SELECTED TEXT
Imagine if you arrived home from work one day to discover that your pet spaniel had morphed into a wolf. You know that dogs evolved from wolves that we domesticated and hybridized… you just didn’t expect to find one gnawing on the sofa leg. Something similar happened in my garden. A favorite yellow Canadian rose bush, well adapted to the cold climate, has been blooming faithfully and true for years. Like many other garden roses, it’s a hybrid produced by grafting domestic and wild strains together. However, last summer, the rose suddenly revealed its lurking Id. To my amazement, from its feral heart it launched flutelike canes of heavily-flowering, tiny white roses. The wild rose ribs sprang from the same trunk as the well-bred yellow tea rose ribs. It was like having Siamese twins, one of which was Neanderthal, the other Homo sapiens.

STATED PROBLEM
List every woody or stem-like part of the rose plant that the garden rose text names.

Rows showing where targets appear
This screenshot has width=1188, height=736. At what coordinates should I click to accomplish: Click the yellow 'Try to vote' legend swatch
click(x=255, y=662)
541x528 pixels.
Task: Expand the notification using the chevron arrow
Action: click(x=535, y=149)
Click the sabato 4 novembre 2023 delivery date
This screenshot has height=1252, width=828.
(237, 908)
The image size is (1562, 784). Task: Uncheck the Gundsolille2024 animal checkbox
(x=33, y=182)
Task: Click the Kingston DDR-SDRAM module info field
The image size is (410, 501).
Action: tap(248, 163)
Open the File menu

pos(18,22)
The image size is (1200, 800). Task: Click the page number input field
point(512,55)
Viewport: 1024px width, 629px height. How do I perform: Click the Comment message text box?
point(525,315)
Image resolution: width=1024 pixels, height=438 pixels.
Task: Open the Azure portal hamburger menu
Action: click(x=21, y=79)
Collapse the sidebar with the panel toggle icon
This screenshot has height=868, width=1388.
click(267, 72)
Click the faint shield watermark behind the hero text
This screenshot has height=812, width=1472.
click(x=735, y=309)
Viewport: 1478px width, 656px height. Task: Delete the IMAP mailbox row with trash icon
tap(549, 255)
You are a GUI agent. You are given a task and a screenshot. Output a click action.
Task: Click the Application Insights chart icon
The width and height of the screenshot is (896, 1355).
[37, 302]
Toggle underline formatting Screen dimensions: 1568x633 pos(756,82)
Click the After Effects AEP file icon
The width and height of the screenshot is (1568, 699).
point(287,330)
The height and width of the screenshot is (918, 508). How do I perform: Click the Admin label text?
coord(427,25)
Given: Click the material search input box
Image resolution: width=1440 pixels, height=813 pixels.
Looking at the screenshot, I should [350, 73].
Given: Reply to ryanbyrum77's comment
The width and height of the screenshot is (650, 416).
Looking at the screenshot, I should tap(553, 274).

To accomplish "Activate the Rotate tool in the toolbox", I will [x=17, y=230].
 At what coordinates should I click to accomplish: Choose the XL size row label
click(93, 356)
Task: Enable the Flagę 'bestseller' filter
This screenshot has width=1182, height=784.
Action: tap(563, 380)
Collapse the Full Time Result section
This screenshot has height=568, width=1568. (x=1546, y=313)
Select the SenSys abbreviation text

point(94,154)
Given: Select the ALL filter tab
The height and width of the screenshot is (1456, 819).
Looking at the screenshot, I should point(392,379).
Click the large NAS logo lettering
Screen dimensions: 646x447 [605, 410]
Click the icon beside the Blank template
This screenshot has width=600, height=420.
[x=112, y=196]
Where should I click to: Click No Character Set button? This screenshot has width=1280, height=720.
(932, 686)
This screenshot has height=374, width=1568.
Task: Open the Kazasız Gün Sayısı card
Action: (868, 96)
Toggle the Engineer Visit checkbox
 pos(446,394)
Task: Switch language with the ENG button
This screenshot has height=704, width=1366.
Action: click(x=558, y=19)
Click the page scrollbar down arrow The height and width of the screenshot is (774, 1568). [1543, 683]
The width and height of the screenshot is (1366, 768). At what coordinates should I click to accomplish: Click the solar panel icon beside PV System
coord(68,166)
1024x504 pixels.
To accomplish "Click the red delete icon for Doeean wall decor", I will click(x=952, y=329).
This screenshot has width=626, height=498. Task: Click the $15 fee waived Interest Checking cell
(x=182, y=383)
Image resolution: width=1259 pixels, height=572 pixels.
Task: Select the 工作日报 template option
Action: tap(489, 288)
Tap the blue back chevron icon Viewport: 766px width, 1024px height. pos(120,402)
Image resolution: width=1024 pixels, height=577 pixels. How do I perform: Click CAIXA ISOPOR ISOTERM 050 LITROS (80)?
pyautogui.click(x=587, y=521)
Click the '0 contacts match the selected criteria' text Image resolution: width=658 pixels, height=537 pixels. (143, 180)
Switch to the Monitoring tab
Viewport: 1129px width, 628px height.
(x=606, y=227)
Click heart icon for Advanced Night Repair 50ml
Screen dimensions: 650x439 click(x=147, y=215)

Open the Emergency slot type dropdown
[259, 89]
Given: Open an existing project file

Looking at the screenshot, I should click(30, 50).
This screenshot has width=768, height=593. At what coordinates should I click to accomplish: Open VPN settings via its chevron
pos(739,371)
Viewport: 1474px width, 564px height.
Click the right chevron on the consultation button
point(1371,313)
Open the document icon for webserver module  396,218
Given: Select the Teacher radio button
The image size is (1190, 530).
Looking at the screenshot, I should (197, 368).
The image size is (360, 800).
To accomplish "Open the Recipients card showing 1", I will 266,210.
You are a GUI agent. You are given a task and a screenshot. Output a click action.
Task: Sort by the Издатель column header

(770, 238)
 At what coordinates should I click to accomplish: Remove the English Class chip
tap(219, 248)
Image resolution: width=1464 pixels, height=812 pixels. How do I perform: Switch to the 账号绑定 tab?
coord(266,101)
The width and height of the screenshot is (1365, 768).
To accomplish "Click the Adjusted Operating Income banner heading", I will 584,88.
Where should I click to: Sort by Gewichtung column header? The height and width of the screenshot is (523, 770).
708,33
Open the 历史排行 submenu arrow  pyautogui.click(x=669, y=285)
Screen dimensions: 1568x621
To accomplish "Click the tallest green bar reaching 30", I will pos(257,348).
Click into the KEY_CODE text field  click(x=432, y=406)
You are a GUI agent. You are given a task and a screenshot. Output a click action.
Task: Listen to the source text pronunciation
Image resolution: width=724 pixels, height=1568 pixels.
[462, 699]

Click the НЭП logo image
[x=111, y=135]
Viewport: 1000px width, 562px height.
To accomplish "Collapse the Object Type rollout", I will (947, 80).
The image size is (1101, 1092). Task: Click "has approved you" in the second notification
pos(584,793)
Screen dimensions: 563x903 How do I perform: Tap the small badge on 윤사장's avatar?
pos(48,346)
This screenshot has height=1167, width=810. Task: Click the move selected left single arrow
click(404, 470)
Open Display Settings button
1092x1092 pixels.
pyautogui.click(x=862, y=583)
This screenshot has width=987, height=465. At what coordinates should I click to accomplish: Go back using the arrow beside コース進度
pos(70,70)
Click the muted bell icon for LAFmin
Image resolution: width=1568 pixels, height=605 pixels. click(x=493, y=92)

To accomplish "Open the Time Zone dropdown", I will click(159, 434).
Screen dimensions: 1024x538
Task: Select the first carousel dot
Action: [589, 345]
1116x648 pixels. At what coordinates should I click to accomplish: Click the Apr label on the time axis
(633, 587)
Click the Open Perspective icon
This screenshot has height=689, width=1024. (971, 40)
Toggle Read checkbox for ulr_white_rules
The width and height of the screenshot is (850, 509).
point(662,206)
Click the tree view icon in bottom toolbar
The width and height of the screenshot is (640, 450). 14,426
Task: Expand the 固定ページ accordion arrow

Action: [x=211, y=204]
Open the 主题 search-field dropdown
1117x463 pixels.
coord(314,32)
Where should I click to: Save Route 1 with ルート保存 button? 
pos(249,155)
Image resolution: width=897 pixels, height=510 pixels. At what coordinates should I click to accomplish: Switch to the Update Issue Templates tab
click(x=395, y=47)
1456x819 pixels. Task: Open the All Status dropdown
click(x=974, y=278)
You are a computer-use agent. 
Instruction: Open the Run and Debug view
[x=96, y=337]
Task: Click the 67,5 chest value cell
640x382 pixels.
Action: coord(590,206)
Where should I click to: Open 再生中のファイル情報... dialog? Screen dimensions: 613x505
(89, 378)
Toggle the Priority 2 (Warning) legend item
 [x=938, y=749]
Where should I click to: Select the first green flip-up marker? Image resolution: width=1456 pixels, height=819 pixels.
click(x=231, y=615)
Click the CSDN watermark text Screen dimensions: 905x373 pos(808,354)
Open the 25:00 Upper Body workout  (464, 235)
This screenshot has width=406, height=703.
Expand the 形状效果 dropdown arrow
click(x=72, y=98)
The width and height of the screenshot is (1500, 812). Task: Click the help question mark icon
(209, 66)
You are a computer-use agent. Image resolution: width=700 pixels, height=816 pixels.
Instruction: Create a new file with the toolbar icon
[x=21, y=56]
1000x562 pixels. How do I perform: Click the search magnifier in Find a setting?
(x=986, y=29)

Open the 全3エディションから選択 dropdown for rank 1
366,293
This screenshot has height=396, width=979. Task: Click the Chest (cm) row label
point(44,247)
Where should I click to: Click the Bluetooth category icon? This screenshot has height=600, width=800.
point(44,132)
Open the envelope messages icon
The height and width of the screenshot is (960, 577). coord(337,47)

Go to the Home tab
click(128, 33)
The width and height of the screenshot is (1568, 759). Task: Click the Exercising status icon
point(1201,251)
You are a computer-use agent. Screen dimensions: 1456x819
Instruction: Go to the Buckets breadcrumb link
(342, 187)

SOLUTION FOR THIS TASK
canes, ribs, trunk